Orientations thématiques :

- Grèves de femmes, femmes en grève : panorama sociologique et historique.

- Le genre dans les conflits du travail : une perspective heuristique ?

- Conditions d'emploi et de travail des femmes : quel espace pour l'engagement ?

- Vie privée / vie militante / vie professionnelle : quelle articulation des temps sociaux ?

- Travail des femmes, engagement des femmes : évolution du discours syndical.

- Métiers féminins, militantisme à caractère masculin ? / Emergence d'espaces revendicatifs féminins dans des bastions masculins ?

- Modalités d'organisation et d'action : les coordinations de salariées.

- L'accès aux responsabilités syndicales : quel partage de s genre s  ?

- Le renouvellement des pratiques militantes dans les organisations.

- Engagements syndicaux et engagements féministes : chemins croisés ?

- Le secteur éducatif : un espace militant féminisé ?

- Femmes, salariées, migrantes : des luttes invisibles ?
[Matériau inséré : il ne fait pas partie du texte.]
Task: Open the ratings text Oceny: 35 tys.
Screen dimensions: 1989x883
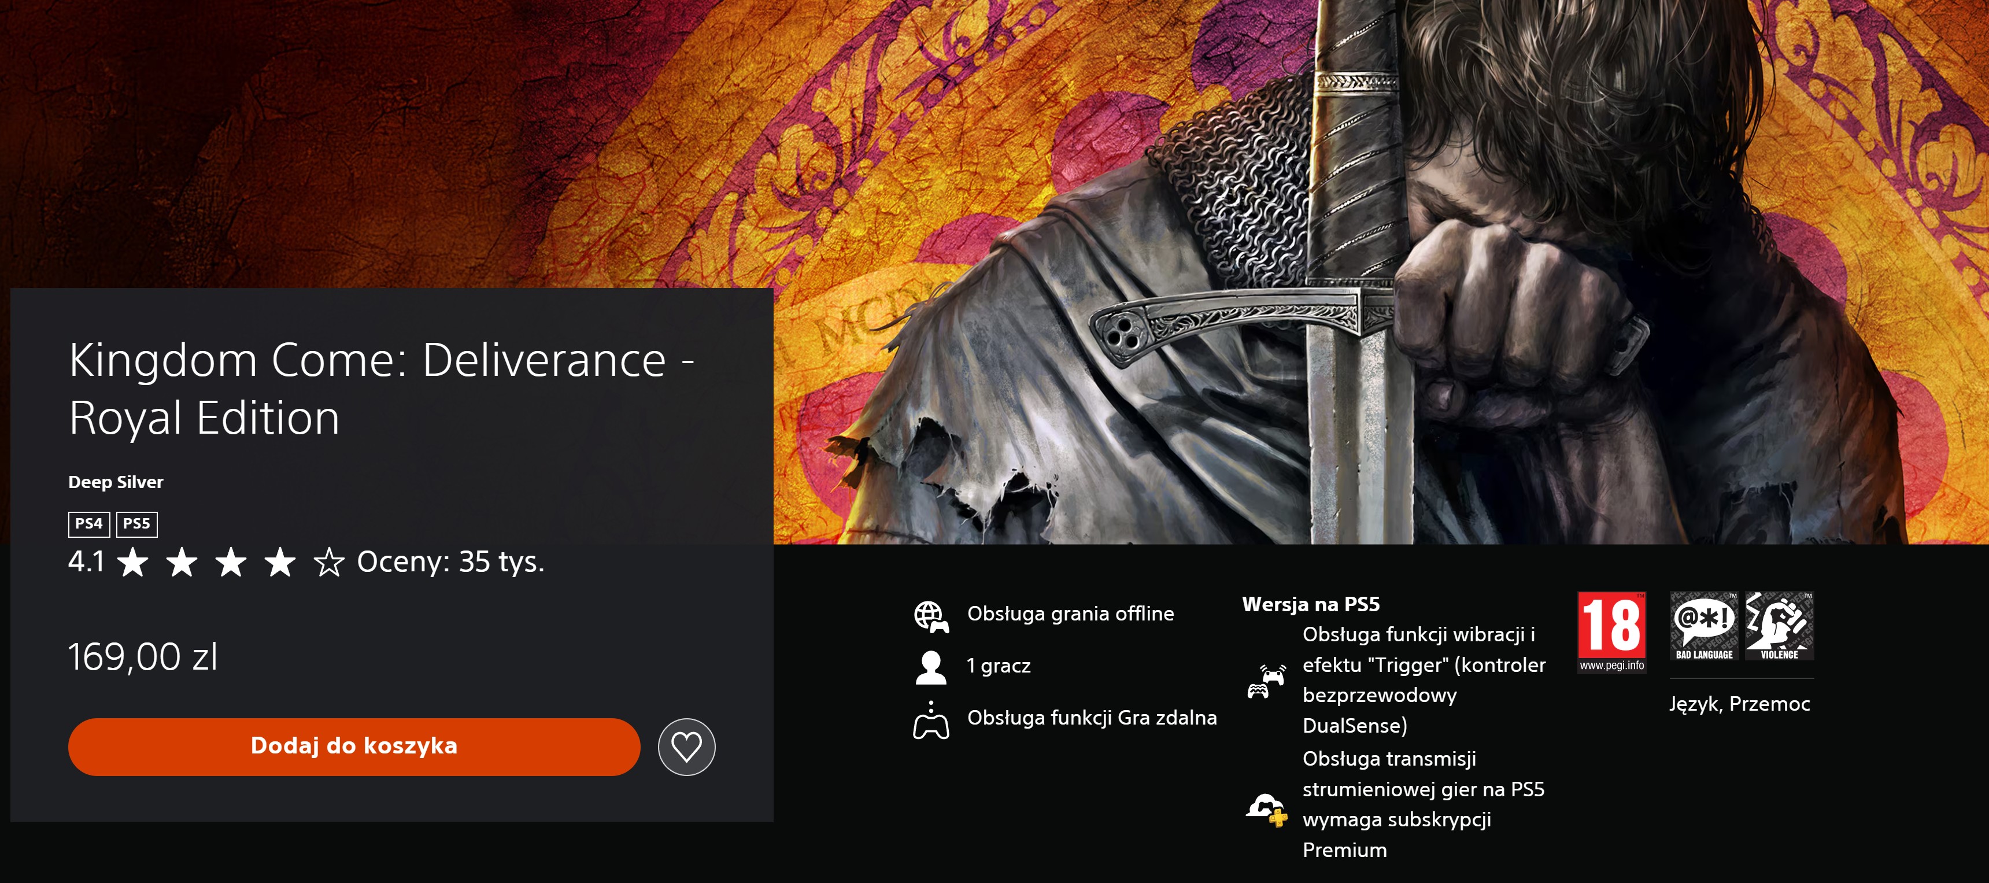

- Biographies, parcours militants.

 

NB : Les résumés des propositions de contributions (d'une longueur de 5000 signes maximum espaces compris) doivent parvenir aux organisateurs par voie électronique pour le 30 juin 2007 délai de rigueur, à l'aide du formulaire. Ils contiendront impérativement un titre, une orientation problématique, une mention des sources ou des terrains utilisés.

 

1 Voir conditions ci-dessous.

2 LALLEMENT (Michel), « Quelques remarques à propos de la place du genre dans la sociologie du travail en France » in LAUFER (Jacqueline), MAURY (Catherine), MARUANI (Margaret), dir, Le travail du genre, Les sciences sociales du travail à l'épreuve des différences de sexe , Paris, La Découverte, Coll. « Recherches », 2003, pp. 123-137

3 KERGOAT (Danièle), IMBERT (Françoise), LE DOARE (Hélène), SENOTIER (Danièle), Les infirmières et leur coordination (1988-1989), Paris, Lamarre, 1992 ; HEINEN (Jacqueline), TRAT (Josette), coord. « Hommes et femmes dans le mouvement social », Cahiers du Gedisst , 1997, n° 18, 187 p., PUECH (Isabelle), « Le temps du remue-ménage. Conditions d'emploi et de travail des femmes de chambre », Sociologie du Travail , 46, 2004, pp. 150-167 ;

4 Outre l'ouvrage cité sur la coordination des infirmières : TRAT (Josette), « La lutte des assistantes sociales : un mouvement de femmes salariées conjugué au masculin » in Les coordinations de travailleurs dans la confrontation sociale , Paris, L'Harmattan, « Futur antérieur », 1994, pp. 103-140

5 « Dix ans plus tard », préface à la nouvelle édition de DUBY (Georges) & PERROT (Michelle), Histoire des femmes en Occident , t. V, THEBAUD (Françoise ), Le XXème siècle , Paris, Perrin, collection Tempus, 2002. Voir aussi ZANCARINI-FOURNEL, (Michelle) (dir.) « Métiers, corporations, syndicalismes », CLIO/Histoire, femmes et sociétés, 1996, n° 3.